Mais, Messieurs, sans même remonter à cette date, prenez les faits les plus récents. Qu’avez-vous vu hier ? Que voyez-vous aujourd’hui ?
Vous avez vu nos évêques, à très peu d’exceptions près, au mépris des prohibitions les plus certaines de notre législation concordataire, se concerter en vue de manifestations collectives, ou se livrer, tantôt isolément, tantôt simultanément, à des manifestations individuelles contre les actes les plus réguliers du gouvernement. Vous les avez vus, vous les voyez quotidiennement, en guise de bravade contre l’application de la loi des associations aux ordres religieux, ouvrir avec fracas les chaires de nos églises aux membres des congrégations dissoutes, qui n’ont jamais eu le droit d’y monter. Vous les avez vus, vous les voyez s’insurger avec arrogance contre les décisions des Chambres et l’autorité de la loi, prêcher l’insoumission à leurs fidèles dans des documents publics, en alléguant que la loi des hommes doit s’effacer devant la loi de Dieu, encourager, a l’occasion de l’exécution des mesures les plus légales, les mouvements les plus tumultueux, quand ils ne les provoquent pas eux-mêmes, et recevoir de Rome à ce propos des approbations explicites.
Rome, de son côté, sans nul souci de nos textes légaux les plus formels, donne pleins pouvoirs à son nonce et à ses tribunaux étrangers de correspondre directement avec nos évêques, de fausser la situation officielle de ceux qui lui déplaisent, en les mutilant dans leurs attributions essentielles, de leur intimer des ordres manifestement contraires aux lois organiques du Concordat. Alors que le Concordat attribue au Gouvernement, de la façon la plus nette, la nomination des évêques, Rome refuse systématiquement l’investiture canonique aux prêtres promus à l’épiscopat par le Gouvernement, sous prétexte qu’elle doit être consultée préalablement à toute nomination. Elle s’arroge ainsi le droit d’écarter de l’épiscopat qui bon lui semble, en dehors de toute raison canonique de doctrine ou de moralité, sans même se croire obligée de fournir le moindre motif à l’appui de ces évictions arbitraires. C’est le bon plaisir remplaçant la légalité concordataire. Malheur à ceux de nos prêtres qui sont signalés là-bas par les meneurs de notre réaction ou par les Jésuites dispersés dans nos villes, comme coupables d’une soumission respectueuse au Gouvernement et aux lois de leur pays !
Même les immixtions anticoncordataires dans nos affaires intérieures ne suffisent plus à la Papauté.
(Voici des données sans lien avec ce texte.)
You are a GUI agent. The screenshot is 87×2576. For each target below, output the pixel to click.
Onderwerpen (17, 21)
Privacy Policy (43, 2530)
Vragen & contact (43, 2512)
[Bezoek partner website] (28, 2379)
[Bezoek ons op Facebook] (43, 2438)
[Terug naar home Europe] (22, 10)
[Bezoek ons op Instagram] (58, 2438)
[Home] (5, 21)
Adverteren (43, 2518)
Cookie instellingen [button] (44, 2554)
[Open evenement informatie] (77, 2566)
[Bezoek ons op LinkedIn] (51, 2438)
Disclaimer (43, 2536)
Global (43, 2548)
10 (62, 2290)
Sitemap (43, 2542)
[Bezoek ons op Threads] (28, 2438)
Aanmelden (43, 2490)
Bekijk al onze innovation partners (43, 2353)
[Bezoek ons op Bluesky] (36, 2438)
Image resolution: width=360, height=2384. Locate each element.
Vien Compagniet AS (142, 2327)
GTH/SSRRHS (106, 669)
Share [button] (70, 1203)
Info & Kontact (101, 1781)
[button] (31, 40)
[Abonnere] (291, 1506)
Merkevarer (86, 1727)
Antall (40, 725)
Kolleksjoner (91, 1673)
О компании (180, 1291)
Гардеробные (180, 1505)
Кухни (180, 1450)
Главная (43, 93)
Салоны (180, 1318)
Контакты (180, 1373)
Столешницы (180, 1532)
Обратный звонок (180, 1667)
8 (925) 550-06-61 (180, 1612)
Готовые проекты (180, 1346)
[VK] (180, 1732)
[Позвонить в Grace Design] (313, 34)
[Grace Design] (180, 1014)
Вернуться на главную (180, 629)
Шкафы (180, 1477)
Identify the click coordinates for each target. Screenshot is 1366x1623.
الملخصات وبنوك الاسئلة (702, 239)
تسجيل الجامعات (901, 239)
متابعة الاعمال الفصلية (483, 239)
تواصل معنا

Qui de vous ne se souvient de son injurieuse protestation contre la visite rendue par le Président de la République au souverain de l’Italie ? Qui n’a présente à l’esprit la circulaire insolente envoyée à ce propos par la Curie romaine aux puissances catholiques de l’Europe ?
Ainsi, Messieurs, nous devons l’avouer humblement, nous n’avons pas été plus heureux que nos devanciers dans nos efforts obligatoires pour réfréner chez les représentants du pouvoir religieux le mépris outrecuidant du texte concordataire. (applaudissements) Vainement, au début de notre Ministère, avons-nous annoncé que nous nous placions sincèrement sur le terrain du Concordat. Vainement, avons-nous déclaré que nous ferions l’essai loyal de ce régime, estimant qu’il serait prématuré et impolitique de l’abandonner avant de l’avoir soumis à une dernière et décisive expérience. Loin de s’arrêter, les violations du Concordat par le pouvoir ecclésiastique ont suivi leur cours habituel. Je ne dis pas assez : elles se sont multipliées au delà de toute mesure, elles se sont en quelque sorte exaspérées, à la suite de l’application de la loi des associations aux ordres religieux. La Curie romaine et l’épiscopat français n’ont plus observé le moindre ménagement dans l’exposé public comme dans la mise en pratique de leurs prétentions.
Une heure est venue, où patienter encore et nous taire n’aurait pas été seulement une faiblesse insigne, mais une abdication avouée de nos droits, un manquement impardonnable à nos devoirs. Force nous était, sous peine de trahison envers la République, d’élever une suprême protestation. (Vifs applaudissements.)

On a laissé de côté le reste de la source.